As start menus become more and more crowded, I think it is time to take a
step back and consider if there are any better ways to find and launch
programs. Instead of hierarchical presentation, I think a search feature
would be very useful, perhaps combined with some history which keeps track
of recent and/or most used programs. Compare for example Google with
Yahoo's hierachical index to see which is most successful :-)
My vision is that searching among installed programs should result in a
result page somewhat looking like a freshmeat search. A more detailed
description of the program, together with ways to start it, read more
about it in its documentation, a link to it on the web for example. In
order to do this, .desktop files need to hold more metadata about their
programs .
This is where this documentation proposal comes in so well. If there was a
way to find relevant documentation from a .desktop file, that
documentation could be indexed as belonging to this .desktop file, and
that would allow much more text to be indexed.

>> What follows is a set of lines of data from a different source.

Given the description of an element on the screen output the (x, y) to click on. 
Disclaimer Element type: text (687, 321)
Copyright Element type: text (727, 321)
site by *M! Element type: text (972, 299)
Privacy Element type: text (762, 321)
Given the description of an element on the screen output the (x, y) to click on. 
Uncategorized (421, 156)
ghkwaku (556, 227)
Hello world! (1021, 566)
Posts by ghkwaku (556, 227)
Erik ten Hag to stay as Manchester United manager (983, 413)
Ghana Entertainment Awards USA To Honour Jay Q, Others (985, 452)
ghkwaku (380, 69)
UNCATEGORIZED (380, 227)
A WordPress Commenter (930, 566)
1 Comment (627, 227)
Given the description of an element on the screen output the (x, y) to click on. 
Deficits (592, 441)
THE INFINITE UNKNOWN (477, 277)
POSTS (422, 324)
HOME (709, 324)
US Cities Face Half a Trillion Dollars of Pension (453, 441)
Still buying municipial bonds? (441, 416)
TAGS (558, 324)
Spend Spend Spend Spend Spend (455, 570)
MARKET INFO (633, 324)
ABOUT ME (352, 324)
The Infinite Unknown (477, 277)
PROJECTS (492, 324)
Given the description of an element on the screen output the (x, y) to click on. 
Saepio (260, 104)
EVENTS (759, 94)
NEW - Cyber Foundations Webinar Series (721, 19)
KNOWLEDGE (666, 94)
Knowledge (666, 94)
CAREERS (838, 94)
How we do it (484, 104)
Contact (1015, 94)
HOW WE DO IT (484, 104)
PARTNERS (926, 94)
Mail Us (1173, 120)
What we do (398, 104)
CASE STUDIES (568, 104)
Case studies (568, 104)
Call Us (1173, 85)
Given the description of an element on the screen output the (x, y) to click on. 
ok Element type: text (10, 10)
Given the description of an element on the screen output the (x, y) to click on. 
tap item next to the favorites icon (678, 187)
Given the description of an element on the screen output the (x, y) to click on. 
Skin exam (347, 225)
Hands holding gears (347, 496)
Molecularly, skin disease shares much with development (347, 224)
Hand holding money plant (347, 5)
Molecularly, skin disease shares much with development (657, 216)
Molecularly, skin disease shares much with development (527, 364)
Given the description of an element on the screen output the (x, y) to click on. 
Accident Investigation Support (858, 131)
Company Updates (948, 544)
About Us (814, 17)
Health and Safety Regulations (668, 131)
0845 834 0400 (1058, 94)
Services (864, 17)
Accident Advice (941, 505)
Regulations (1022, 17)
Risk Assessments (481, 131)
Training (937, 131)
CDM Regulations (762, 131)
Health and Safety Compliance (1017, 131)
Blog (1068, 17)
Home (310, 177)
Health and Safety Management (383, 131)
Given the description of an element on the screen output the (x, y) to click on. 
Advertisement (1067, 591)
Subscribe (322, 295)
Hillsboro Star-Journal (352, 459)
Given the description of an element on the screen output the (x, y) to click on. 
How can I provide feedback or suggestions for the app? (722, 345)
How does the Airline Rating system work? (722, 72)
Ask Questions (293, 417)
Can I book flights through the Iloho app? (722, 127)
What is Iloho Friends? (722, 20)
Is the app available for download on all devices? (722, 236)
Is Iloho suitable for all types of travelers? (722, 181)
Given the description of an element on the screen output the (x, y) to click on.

For fun, I experimented with indexing all the .desktop-files I could find
on my system (Suse 8.2). For this I used the Lucene indexer and search
engine, which is part of the Apache Jakarta project
(http://jakarta.apache.org/lucene). Lucene works with the concept of
"documents", which are filled with "fields" containing the searchable
data, and then stored in an index. Queries to the index will return hits
which refers to the documents that were put in it. Lucene includes a
sofisticated query parser, and this combined with the ability to search in
a combination of fields makes it pretty powerful. Normal search engine
syntax, such as AND, OR, NOT, as well as prefix operators such as + and -
are supported.
Lucene is a Java library, and not an ideal dependency for the desktop, but
it is popular enough to have many ports in progress. At Sourceforge, there
are a number of porting projects, to Python and C++ among others. For my
prototype, this did not matter. My goal was more to investigate whether
.desktop files contain enough information to build a useful index. Note
that Lucene is not a web crawler, or web search engine. Nothing in it
ties it to the web, and it can easily be used to index files in a file
system. Another useful feature is to index the user's documents, but that
is a different issue.
My idea was to create a lucene document for every .desktop file. In each
lucene document I stored the path to the .desktop file, which makes this
path available in each hit. There is not a huge amount of data in a
.desktop file that makes sense to index. Name, GenericName, Comment and
Categories are the ones that are obvious. They are the only ones that
contain text that the user is likely to search for. I also looked up the
mime type description for each MimeType from the mime definitions in
freedesktop.org.xml and indexed that in the document too, in the cases
mimetypes were specified.
After this, I searched against the index. It worked ok, but not great. In
many cases grep for the same terms would give approximately the same
results. A big problem I think is that .desktop files does not include
that much of human readable information. The comments are designed to be
shown in brief tooltips, and more information about the programs is not
readily available from the .desktop file itself. A simple example: a
search for "mp3" resulted in far fewer hits than I expected. The reason is
that many mp3-capable players only describe themselves as media
players, and lookup of mimetype "audio/x-mp3" in
freedesktop.org.xml results in "MPEG layer 3 audio" rather than "MP3
audio" or similar. That is strictly speaking correct, but not as likely
to be searched for. With more text to index for each program, I believe
the results would improve. The documentation is likely to mention mp3 I
think :-)
With this proposal, if there was a way to simply find the relevant
documentation for a .desktop file, indexing would be much more useful. I
was also thinking about adding documentation metadata to the .desktop file
itself, but .desktop file format is not well suited to having lots of
readable text in it. I also agree with the "nesting problem" regarding
.desktop files.
Indexing documentation for its own purpose is a good idea too. We can
imagine at least three kinds of searches:
Search for programs
Search in documentation
Search in user files.
Of these, at least the first two should be considered in the same context.